[[ Data shown, beginning ]]

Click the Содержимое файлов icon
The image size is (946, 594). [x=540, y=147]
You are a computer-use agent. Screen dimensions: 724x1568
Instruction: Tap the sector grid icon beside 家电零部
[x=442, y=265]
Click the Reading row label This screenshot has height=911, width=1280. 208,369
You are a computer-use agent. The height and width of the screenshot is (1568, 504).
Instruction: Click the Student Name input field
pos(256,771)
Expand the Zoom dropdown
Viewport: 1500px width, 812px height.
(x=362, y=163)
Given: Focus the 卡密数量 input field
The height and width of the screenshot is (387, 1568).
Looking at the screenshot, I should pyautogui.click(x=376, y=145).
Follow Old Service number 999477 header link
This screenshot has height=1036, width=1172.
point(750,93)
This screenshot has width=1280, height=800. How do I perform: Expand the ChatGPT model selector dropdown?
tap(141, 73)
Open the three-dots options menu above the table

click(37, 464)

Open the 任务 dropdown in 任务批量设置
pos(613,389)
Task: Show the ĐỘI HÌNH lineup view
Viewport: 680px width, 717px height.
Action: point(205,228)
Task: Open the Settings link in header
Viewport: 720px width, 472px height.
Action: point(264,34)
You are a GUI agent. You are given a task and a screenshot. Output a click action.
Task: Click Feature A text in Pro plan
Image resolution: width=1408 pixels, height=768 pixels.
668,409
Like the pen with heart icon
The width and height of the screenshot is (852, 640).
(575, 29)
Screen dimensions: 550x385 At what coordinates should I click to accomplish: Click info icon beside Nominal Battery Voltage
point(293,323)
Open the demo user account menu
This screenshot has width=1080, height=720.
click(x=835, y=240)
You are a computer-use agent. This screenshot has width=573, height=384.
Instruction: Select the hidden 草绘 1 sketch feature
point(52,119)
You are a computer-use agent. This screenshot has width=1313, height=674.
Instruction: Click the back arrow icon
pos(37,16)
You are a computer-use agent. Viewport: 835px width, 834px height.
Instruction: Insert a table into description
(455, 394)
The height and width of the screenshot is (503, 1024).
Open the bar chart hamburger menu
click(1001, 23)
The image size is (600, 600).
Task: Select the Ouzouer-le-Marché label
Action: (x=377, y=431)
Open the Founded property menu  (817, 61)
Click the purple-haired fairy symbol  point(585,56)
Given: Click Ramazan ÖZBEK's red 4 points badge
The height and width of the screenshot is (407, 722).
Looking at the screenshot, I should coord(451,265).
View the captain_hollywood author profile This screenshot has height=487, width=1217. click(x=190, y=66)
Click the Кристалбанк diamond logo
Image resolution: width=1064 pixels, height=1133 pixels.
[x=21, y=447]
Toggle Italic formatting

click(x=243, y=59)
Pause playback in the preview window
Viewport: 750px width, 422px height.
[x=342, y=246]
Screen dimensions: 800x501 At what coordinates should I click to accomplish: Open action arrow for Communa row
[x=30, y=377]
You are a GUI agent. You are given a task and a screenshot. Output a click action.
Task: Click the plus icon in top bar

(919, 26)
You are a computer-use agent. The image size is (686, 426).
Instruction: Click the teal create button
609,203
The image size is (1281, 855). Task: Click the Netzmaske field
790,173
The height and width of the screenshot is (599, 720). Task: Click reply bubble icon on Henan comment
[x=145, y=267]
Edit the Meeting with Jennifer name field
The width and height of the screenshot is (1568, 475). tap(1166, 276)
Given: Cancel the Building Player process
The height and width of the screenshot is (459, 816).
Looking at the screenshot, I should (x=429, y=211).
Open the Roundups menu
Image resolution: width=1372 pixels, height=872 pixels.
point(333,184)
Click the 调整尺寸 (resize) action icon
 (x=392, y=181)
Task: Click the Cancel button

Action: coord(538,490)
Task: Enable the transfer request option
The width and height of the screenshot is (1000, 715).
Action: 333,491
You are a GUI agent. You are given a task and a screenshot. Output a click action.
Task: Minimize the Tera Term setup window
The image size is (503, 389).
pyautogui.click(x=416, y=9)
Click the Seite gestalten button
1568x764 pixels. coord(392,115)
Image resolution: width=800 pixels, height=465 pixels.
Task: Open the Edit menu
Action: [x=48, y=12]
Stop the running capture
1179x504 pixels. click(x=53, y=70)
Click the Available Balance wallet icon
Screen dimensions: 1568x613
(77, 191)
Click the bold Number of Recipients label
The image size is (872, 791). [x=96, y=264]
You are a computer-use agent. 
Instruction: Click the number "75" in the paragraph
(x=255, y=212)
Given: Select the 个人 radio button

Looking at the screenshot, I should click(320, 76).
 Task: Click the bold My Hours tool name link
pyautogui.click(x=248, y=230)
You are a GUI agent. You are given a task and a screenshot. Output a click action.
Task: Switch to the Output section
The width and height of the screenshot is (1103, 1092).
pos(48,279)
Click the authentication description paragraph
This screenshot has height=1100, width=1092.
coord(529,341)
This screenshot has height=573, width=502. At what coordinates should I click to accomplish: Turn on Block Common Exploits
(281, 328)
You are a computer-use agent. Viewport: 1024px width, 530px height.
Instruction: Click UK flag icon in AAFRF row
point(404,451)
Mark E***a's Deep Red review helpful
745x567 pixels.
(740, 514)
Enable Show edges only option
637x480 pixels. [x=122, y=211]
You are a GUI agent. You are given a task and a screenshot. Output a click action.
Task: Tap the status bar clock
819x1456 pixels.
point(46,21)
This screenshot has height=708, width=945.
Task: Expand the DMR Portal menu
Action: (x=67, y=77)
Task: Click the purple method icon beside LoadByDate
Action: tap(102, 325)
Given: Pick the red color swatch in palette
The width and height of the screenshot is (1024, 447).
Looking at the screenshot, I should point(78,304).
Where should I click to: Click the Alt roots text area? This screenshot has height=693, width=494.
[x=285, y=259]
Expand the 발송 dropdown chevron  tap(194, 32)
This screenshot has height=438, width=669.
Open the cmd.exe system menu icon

[[ Data shown, end ]]

(Aim of the exercise)
Repeat the entries above exactly, leaving nothing out.

(Answer below)
Click the Содержимое файлов icon
The image size is (946, 594). [x=540, y=147]
You are a computer-use agent. Screen dimensions: 724x1568
Instruction: Tap the sector grid icon beside 家电零部
[x=442, y=265]
Click the Reading row label This screenshot has height=911, width=1280. 208,369
You are a computer-use agent. The height and width of the screenshot is (1568, 504).
Instruction: Click the Student Name input field
pos(256,771)
Expand the Zoom dropdown
Viewport: 1500px width, 812px height.
(x=362, y=163)
Given: Focus the 卡密数量 input field
The height and width of the screenshot is (387, 1568).
Looking at the screenshot, I should pyautogui.click(x=376, y=145).
Follow Old Service number 999477 header link
This screenshot has height=1036, width=1172.
point(750,93)
This screenshot has width=1280, height=800. How do I perform: Expand the ChatGPT model selector dropdown?
tap(141, 73)
Open the three-dots options menu above the table

click(37, 464)

Open the 任务 dropdown in 任务批量设置
pos(613,389)
Task: Show the ĐỘI HÌNH lineup view
Viewport: 680px width, 717px height.
Action: point(205,228)
Task: Open the Settings link in header
Viewport: 720px width, 472px height.
Action: point(264,34)
You are a GUI agent. You are given a task and a screenshot. Output a click action.
Task: Click Feature A text in Pro plan
Image resolution: width=1408 pixels, height=768 pixels.
668,409
Like the pen with heart icon
The width and height of the screenshot is (852, 640).
(575, 29)
Screen dimensions: 550x385 At what coordinates should I click to accomplish: Click info icon beside Nominal Battery Voltage
point(293,323)
Open the demo user account menu
This screenshot has width=1080, height=720.
click(x=835, y=240)
You are a computer-use agent. This screenshot has width=573, height=384.
Instruction: Select the hidden 草绘 1 sketch feature
point(52,119)
You are a computer-use agent. This screenshot has width=1313, height=674.
Instruction: Click the back arrow icon
pos(37,16)
You are a computer-use agent. Viewport: 835px width, 834px height.
Instruction: Insert a table into description
(455, 394)
The height and width of the screenshot is (503, 1024).
Open the bar chart hamburger menu
click(1001, 23)
The image size is (600, 600).
Task: Select the Ouzouer-le-Marché label
Action: (x=377, y=431)
Open the Founded property menu  (817, 61)
Click the purple-haired fairy symbol  point(585,56)
Given: Click Ramazan ÖZBEK's red 4 points badge
The height and width of the screenshot is (407, 722).
Looking at the screenshot, I should coord(451,265).
View the captain_hollywood author profile This screenshot has height=487, width=1217. click(x=190, y=66)
Click the Кристалбанк diamond logo
Image resolution: width=1064 pixels, height=1133 pixels.
[x=21, y=447]
Toggle Italic formatting

click(x=243, y=59)
Pause playback in the preview window
Viewport: 750px width, 422px height.
[x=342, y=246]
Screen dimensions: 800x501 At what coordinates should I click to accomplish: Open action arrow for Communa row
[x=30, y=377]
You are a GUI agent. You are given a task and a screenshot. Output a click action.
Task: Click the plus icon in top bar

(919, 26)
You are a computer-use agent. The image size is (686, 426).
Instruction: Click the teal create button
609,203
The image size is (1281, 855). Task: Click the Netzmaske field
790,173
The height and width of the screenshot is (599, 720). Task: Click reply bubble icon on Henan comment
[x=145, y=267]
Edit the Meeting with Jennifer name field
The width and height of the screenshot is (1568, 475). tap(1166, 276)
Given: Cancel the Building Player process
The height and width of the screenshot is (459, 816).
Looking at the screenshot, I should (x=429, y=211).
Open the Roundups menu
Image resolution: width=1372 pixels, height=872 pixels.
point(333,184)
Click the 调整尺寸 (resize) action icon
 (x=392, y=181)
Task: Click the Cancel button

Action: coord(538,490)
Task: Enable the transfer request option
The width and height of the screenshot is (1000, 715).
Action: 333,491
You are a GUI agent. You are given a task and a screenshot. Output a click action.
Task: Minimize the Tera Term setup window
The image size is (503, 389).
pyautogui.click(x=416, y=9)
Click the Seite gestalten button
1568x764 pixels. coord(392,115)
Image resolution: width=800 pixels, height=465 pixels.
Task: Open the Edit menu
Action: [x=48, y=12]
Stop the running capture
1179x504 pixels. click(x=53, y=70)
Click the Available Balance wallet icon
Screen dimensions: 1568x613
(77, 191)
Click the bold Number of Recipients label
The image size is (872, 791). [x=96, y=264]
You are a computer-use agent. 
Instruction: Click the number "75" in the paragraph
(x=255, y=212)
Given: Select the 个人 radio button

Looking at the screenshot, I should click(320, 76).
 Task: Click the bold My Hours tool name link
pyautogui.click(x=248, y=230)
You are a GUI agent. You are given a task and a screenshot. Output a click action.
Task: Switch to the Output section
The width and height of the screenshot is (1103, 1092).
pos(48,279)
Click the authentication description paragraph
This screenshot has height=1100, width=1092.
coord(529,341)
This screenshot has height=573, width=502. At what coordinates should I click to accomplish: Turn on Block Common Exploits
(281, 328)
You are a computer-use agent. Viewport: 1024px width, 530px height.
Instruction: Click UK flag icon in AAFRF row
point(404,451)
Mark E***a's Deep Red review helpful
745x567 pixels.
(740, 514)
Enable Show edges only option
637x480 pixels. [x=122, y=211]
You are a GUI agent. You are given a task and a screenshot. Output a click action.
Task: Tap the status bar clock
819x1456 pixels.
point(46,21)
This screenshot has height=708, width=945.
Task: Expand the DMR Portal menu
Action: (x=67, y=77)
Task: Click the purple method icon beside LoadByDate
Action: tap(102, 325)
Given: Pick the red color swatch in palette
The width and height of the screenshot is (1024, 447).
Looking at the screenshot, I should point(78,304).
Where should I click to: Click the Alt roots text area? This screenshot has height=693, width=494.
[x=285, y=259]
Expand the 발송 dropdown chevron  tap(194, 32)
This screenshot has height=438, width=669.
Open the cmd.exe system menu icon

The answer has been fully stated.